まず初めに、どうせ何度も行き来する事になるのに律儀に人物紹介を読み込む所から。そこで、一覧にグレンとダリルがいる事に海外ドラマ、主にデッドがウォーキングするアレが好きな同士達は過剰反応してくれるはずだ。
表紙にある禍々しいククリナイフにて腹部を滅多刺し、更に子宮を串刺しにされた被害者 エリザベス・アン・ウィリアムズ。犯人は戦利品として彼女の左手首を持ち去っていた。結果的に連続殺人とはなるが一貫してこの事件と終始向き合う形なので内容は比較的コンパクト且つ濃密ではある。
一応、転々物ではあるのやもしれないがそこまでの経緯は多少強引さが目立つ。これは確実にこのままでは終わらないと良くも悪くも身構える事が出来た。終盤での犯人との腹の探り合いの中、決定的な一言を浴びせ逃げ道を塞ぐ。このベタしかし確実に痺れる展開は見事だったのだが、その後の急展開サスペンスな白熱戦はベリベリショート。ドドンパ並の急発進と短さだ。
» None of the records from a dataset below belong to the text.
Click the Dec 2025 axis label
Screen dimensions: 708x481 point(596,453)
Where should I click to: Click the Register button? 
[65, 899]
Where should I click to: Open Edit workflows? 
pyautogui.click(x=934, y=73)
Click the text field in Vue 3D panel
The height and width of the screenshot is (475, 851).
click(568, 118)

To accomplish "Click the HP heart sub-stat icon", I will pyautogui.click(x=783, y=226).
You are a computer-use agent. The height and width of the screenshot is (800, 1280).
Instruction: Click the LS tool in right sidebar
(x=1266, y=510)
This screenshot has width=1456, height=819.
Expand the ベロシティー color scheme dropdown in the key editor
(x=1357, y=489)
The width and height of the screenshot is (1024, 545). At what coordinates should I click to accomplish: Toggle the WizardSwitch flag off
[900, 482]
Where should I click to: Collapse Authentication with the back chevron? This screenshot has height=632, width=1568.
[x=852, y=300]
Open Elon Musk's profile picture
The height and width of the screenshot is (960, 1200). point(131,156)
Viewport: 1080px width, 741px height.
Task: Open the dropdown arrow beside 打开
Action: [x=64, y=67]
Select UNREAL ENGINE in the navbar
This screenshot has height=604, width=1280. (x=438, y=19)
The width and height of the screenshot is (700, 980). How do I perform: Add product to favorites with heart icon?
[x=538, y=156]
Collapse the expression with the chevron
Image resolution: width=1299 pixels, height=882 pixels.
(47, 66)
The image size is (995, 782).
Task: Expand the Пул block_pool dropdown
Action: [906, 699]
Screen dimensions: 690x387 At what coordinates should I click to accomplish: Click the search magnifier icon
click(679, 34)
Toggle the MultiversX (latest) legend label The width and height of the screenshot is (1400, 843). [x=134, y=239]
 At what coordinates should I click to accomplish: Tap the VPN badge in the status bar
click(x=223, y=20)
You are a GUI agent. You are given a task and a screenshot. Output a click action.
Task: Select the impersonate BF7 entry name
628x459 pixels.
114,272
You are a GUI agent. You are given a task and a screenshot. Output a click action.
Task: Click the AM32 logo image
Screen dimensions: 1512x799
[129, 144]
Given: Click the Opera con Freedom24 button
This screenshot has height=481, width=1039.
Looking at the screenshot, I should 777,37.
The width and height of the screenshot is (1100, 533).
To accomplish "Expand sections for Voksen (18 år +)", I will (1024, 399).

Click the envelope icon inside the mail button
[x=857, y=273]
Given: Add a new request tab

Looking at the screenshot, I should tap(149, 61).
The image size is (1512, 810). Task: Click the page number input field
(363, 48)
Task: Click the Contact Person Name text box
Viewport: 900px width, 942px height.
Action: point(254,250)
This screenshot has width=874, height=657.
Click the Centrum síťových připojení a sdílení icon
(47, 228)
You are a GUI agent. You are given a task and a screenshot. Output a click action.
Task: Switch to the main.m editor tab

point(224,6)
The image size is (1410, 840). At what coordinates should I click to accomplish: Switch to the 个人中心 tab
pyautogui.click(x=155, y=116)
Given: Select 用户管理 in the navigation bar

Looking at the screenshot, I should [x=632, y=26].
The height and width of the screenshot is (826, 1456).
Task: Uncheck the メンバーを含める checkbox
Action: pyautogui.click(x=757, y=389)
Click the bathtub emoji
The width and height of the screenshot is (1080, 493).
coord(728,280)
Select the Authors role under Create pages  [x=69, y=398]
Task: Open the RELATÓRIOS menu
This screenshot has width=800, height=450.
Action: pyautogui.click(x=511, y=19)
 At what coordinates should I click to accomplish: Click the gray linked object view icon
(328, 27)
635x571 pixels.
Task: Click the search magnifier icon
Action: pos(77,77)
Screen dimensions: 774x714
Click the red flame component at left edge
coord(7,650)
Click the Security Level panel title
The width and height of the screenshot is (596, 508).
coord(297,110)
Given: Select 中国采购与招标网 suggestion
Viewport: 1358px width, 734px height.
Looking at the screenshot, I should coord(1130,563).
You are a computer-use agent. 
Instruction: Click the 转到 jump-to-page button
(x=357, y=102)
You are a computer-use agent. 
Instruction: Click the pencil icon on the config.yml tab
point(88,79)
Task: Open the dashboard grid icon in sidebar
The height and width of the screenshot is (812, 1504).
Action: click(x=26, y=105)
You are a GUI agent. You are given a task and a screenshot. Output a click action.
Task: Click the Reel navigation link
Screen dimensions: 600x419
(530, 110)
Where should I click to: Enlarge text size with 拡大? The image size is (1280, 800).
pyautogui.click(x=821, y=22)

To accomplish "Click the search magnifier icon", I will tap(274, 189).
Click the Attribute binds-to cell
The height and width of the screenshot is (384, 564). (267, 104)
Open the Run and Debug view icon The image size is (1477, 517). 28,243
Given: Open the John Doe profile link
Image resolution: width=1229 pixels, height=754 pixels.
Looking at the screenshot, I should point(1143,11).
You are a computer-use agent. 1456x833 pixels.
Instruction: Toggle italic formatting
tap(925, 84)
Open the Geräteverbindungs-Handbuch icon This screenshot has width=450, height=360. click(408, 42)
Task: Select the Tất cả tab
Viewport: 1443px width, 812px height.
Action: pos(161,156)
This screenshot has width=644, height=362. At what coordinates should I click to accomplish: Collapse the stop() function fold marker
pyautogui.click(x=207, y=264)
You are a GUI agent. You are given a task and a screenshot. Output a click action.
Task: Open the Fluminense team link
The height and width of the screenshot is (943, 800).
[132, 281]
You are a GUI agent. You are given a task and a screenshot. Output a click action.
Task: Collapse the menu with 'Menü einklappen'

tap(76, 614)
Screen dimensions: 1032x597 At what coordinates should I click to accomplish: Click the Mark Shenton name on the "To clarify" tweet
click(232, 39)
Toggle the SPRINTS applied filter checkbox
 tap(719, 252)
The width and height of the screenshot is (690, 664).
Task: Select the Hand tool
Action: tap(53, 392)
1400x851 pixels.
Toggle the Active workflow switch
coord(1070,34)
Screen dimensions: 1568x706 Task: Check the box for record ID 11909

「悪い夢さえ見なければ」タイトルを噛ませたダニーの心理は理解出来るがちょっと弱くも感じた。手網の握り方次第でいくらでも深みの増強が見込めるのに、どうしても彼の軽薄さが悪目立ちしてしまう。しかし、スポットは当たっていないように感じるがダニーとジェンの男女バディ、二人の意思の疎通が凄くかっこ良かった。掛け合いがスマートなんだよなぁ(´﹃`)ジュルリ
ダニーとジェンは勿論、ロングビーチ市警殺人課の仲間達とそれを率いるルイス警部補の静かな血気盛んさが心地よい。矛盾しているが、警察としての冷静さと犯人に対しての憎悪と情熱が見事に調和していた。物語として特筆した部分は残念ながら見当たらなかったが気持ちは晴れ晴れ、気持ちの良い余韻に包まれている。
調べてみると続編があるらしい。
次はミショーン、マギー辺りが出てくるのだろうか(デッドがウォーキング)機会があれば手に取りたいと思います。無難に面白かったです。